La historia del Titanic es probablemente una de las narrativas que más fascinación producen en quien se acerca a ella. No sólo por el misterio que suscita ese prodigioso mundo parado en el tiempo y rodeado de silenciosas aguas que lo conservan al tiempo que lo escatiman a nuestra curiosidad devoradora sino por la terrible lección que uno aprende a poco que reflexiones sobre su historia.

En la aclamada película de Cameron, se pone en boca de Caledon Hockley la siguiente afirmación “Ni Dios podría hundirlo” cuando Rutt Dewitt Bukater pregunta “¿Así que este es el barco que dicen que es insumergible?”. Joseph Bruce Ismay, presidente y director de White Star Line, dijo cuando ya el agua había anegado la mitad de las bodegas “pero este barco es insumergible”. Thomas Andrews, su constructor, le contestó: “Este barco está hecho de hierro, le aseguro que puede hundirse y se hundirá”

El caso es que la confianza (ciega) en la ciencia ha marcado jalones importantes en la historia de la humanidad hasta ensoberbecer al hombre creyendo, ingenuamente, que por fin había desarrollado el ansiado conocimiento y poder absolutos sobre la naturaleza. Probablemente vivamos ahora, en el siglo XXI, cuando creemos que nuestra propia voluntad ha de poder doblegar incluso los constitutivos más radicales de lo que el hombre puede o es. Pero el hombre no es insumergible.

Hay dos actitudes ante la ciencia claramente diferenciadas en la dramática conversación entre Ismay y Andrews.
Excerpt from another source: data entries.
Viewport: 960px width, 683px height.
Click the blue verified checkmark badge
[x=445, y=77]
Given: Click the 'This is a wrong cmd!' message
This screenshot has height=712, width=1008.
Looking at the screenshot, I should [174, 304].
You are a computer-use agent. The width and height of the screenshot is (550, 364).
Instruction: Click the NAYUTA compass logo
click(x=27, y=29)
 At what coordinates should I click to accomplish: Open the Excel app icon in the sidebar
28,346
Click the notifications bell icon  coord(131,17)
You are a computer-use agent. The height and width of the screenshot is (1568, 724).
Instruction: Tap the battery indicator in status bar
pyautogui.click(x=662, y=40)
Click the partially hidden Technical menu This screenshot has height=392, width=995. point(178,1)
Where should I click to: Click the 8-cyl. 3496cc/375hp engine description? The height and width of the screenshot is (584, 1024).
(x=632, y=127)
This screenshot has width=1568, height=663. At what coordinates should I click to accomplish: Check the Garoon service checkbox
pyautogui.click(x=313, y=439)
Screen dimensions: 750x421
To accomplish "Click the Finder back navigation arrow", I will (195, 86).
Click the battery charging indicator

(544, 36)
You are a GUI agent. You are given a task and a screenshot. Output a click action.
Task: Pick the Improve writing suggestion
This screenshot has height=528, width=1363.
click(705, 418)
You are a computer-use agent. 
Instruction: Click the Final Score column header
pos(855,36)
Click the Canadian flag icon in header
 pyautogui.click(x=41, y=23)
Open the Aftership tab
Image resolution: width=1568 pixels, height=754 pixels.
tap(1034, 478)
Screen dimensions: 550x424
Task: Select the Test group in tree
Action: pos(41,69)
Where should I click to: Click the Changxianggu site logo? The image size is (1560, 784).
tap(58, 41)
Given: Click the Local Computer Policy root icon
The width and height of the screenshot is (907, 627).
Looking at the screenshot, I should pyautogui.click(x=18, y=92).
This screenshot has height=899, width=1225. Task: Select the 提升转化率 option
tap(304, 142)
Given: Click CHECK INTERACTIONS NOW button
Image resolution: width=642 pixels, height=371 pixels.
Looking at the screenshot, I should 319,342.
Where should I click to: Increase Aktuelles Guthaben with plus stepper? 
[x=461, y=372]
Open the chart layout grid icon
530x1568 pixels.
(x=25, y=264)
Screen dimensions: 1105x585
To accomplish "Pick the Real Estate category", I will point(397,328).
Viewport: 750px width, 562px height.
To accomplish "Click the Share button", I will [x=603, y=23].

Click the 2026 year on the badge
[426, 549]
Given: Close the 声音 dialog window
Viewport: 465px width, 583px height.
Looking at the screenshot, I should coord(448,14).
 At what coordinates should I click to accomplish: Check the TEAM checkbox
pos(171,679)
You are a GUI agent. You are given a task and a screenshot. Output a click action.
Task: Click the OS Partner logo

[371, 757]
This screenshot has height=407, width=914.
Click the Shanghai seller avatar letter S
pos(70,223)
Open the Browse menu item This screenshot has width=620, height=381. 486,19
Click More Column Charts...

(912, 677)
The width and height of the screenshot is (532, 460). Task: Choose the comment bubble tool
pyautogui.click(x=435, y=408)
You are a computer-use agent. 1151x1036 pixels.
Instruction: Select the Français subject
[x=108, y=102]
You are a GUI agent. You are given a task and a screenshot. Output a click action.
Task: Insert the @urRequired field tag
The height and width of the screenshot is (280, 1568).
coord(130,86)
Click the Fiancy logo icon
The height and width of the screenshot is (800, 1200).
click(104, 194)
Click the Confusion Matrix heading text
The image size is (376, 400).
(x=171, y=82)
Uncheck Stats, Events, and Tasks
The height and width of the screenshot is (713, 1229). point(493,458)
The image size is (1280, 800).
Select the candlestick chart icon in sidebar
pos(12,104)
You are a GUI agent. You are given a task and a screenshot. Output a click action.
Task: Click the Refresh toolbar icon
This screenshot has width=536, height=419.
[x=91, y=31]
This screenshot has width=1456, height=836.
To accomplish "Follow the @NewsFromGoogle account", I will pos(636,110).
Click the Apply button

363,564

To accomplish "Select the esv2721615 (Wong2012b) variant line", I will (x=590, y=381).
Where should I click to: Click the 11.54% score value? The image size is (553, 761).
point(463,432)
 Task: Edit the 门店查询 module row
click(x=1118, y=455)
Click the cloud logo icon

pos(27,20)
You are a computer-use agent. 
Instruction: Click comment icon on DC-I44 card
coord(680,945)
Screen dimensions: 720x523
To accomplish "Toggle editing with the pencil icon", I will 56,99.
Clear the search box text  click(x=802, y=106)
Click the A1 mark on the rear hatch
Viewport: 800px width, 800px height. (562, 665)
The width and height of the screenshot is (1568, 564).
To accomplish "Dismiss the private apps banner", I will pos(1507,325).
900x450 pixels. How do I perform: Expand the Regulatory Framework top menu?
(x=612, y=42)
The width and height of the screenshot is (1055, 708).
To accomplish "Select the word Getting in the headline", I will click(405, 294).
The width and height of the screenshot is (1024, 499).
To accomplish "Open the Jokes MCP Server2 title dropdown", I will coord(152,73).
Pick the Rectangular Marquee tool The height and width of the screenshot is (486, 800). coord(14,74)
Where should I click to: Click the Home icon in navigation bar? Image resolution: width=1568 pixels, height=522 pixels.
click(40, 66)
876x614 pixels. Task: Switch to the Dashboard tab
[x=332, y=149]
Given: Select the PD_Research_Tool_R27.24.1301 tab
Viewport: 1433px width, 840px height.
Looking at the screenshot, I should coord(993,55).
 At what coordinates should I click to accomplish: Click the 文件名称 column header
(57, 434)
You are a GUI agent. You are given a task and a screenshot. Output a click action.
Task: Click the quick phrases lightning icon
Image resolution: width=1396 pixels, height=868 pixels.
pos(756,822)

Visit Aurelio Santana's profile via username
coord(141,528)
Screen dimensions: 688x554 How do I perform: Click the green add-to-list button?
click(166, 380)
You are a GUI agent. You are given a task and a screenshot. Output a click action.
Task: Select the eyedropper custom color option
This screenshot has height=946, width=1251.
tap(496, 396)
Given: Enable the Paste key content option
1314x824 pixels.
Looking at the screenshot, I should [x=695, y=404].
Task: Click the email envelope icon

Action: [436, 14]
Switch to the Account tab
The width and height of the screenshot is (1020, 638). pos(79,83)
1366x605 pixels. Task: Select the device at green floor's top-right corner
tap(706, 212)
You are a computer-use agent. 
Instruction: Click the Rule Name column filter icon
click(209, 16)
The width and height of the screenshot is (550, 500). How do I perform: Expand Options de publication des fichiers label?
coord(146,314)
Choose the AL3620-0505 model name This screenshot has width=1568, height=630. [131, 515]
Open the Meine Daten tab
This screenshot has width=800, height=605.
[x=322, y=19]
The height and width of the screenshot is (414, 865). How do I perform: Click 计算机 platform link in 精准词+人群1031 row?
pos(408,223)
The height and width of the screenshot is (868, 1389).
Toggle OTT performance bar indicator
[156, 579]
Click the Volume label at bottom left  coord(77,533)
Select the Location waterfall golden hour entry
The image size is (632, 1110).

Por una lado la del que cree que la técnica se yergue como dominadora absoluta y por otro la del que aprovecha el legítimo conocimiento para hacerse consciente de su propia finitud.

El caso es que el esplendoroso barco, desafío humano a las leyes de la naturaleza, un canto a la autoconfianza y la aspiración, por su extraordinario lujo, a la existencia de los dioses, se hundió ante la mirada atónita del mundo.

Mirábamos a los chinos curiosos y divertidos con la adolescente inconsciencia de que a nosotros eso no nos podía pasar, de que occidente era “insumergible”. Pero hay momentos en los que la ciencia y el misterio se reconcilian y nos recuerdan el oído la verdad inquietante y con mayúsculas de que el barco “se puede hundir”.

A pesar de todo, existen otras verdades verdaderas, igualmente matemáticas y misteriosas que podemos aprender: que el esfuerzo y el talento humano pueden mitigar el dolor del hombre mediante la investigación y la ciencia; que el hombre es fuerte y débil al mismo tiempo y su solidaridad y amor ayudan al semejante y lo sostienen en la calamidad y el que el hombre, al fin y al cabo, es, sola y meramente, criatura.